Problem requirements: In the entries below, find each line with the word "Sheets" and pull it out.

Saved entries:
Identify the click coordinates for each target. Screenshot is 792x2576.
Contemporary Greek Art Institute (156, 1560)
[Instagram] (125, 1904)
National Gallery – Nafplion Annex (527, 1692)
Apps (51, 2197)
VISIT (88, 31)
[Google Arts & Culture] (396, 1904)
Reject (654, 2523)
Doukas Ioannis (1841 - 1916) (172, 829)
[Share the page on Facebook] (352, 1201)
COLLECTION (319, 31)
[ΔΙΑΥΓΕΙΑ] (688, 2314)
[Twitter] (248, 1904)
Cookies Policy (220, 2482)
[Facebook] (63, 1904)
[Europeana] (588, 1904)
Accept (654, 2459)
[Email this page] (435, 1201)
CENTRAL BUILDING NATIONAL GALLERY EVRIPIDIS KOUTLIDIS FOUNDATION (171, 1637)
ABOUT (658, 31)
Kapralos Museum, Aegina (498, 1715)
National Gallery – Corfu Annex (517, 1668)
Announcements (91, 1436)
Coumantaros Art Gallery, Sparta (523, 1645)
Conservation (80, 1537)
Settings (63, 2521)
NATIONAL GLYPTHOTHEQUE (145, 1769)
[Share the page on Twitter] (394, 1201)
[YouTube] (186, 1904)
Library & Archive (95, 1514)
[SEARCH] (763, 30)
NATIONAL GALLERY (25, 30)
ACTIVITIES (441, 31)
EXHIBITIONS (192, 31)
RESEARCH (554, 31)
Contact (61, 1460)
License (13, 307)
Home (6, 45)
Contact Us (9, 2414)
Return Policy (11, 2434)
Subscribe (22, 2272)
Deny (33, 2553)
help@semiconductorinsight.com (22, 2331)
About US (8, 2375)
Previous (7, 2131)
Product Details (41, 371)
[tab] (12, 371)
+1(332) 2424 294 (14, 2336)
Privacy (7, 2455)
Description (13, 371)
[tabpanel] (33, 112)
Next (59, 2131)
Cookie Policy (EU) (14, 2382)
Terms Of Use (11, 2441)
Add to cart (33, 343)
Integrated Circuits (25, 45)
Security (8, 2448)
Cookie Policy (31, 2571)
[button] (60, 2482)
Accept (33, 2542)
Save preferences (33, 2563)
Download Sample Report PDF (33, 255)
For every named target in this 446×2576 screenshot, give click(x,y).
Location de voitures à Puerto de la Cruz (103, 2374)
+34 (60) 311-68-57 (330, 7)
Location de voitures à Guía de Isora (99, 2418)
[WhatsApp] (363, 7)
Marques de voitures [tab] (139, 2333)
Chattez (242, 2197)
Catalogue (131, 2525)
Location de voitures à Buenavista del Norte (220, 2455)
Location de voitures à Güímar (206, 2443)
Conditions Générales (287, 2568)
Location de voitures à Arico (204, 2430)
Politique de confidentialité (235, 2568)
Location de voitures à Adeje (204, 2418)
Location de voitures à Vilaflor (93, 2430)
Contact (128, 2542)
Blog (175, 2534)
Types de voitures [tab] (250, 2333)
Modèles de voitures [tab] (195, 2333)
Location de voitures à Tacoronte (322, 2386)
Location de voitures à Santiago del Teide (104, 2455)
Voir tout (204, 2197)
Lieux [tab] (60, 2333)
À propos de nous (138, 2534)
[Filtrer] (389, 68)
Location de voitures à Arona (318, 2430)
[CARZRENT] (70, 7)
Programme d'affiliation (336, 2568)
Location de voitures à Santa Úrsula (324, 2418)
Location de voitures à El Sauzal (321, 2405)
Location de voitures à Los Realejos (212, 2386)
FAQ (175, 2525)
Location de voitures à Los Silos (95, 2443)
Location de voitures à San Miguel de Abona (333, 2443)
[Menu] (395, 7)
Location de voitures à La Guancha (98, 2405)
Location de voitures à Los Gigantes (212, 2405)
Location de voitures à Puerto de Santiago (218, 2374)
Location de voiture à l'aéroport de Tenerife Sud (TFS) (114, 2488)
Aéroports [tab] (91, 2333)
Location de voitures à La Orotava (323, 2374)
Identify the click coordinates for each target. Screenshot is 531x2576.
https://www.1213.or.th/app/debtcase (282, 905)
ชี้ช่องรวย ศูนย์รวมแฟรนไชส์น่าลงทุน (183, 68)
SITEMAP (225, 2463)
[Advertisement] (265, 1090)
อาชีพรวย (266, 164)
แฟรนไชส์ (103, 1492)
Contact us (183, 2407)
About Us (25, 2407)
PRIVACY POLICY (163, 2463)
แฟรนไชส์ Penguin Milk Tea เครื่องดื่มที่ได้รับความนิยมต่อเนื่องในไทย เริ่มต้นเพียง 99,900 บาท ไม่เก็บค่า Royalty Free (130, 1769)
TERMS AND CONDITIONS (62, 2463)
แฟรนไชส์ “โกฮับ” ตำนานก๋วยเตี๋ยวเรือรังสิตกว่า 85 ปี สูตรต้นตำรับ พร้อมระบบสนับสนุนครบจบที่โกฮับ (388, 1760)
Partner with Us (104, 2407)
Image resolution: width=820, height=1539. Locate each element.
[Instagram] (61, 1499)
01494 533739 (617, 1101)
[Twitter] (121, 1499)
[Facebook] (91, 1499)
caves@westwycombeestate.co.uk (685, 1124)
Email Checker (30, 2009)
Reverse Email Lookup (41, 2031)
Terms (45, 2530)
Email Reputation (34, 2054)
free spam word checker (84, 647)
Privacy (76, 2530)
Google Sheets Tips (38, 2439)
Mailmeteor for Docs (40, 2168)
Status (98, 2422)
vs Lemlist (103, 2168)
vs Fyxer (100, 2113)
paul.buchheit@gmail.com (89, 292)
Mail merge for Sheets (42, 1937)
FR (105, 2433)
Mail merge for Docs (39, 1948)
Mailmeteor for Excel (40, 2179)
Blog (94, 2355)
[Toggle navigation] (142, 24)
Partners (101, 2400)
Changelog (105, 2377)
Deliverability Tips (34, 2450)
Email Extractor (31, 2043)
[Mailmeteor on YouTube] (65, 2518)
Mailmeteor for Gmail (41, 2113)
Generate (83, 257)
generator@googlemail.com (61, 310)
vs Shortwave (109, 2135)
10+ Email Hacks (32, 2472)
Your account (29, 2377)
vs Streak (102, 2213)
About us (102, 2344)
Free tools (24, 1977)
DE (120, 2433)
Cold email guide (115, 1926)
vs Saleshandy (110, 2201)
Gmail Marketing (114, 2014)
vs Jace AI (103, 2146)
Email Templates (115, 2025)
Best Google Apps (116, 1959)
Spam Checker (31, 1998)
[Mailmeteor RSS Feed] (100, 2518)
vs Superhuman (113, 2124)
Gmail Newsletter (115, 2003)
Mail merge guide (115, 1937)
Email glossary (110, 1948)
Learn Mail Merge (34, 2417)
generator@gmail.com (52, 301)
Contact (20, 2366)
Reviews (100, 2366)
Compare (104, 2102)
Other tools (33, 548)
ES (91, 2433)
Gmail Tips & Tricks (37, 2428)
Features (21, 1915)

Task solution:
Google Sheets Tips (38, 2439)
Mail merge for Sheets (42, 1937)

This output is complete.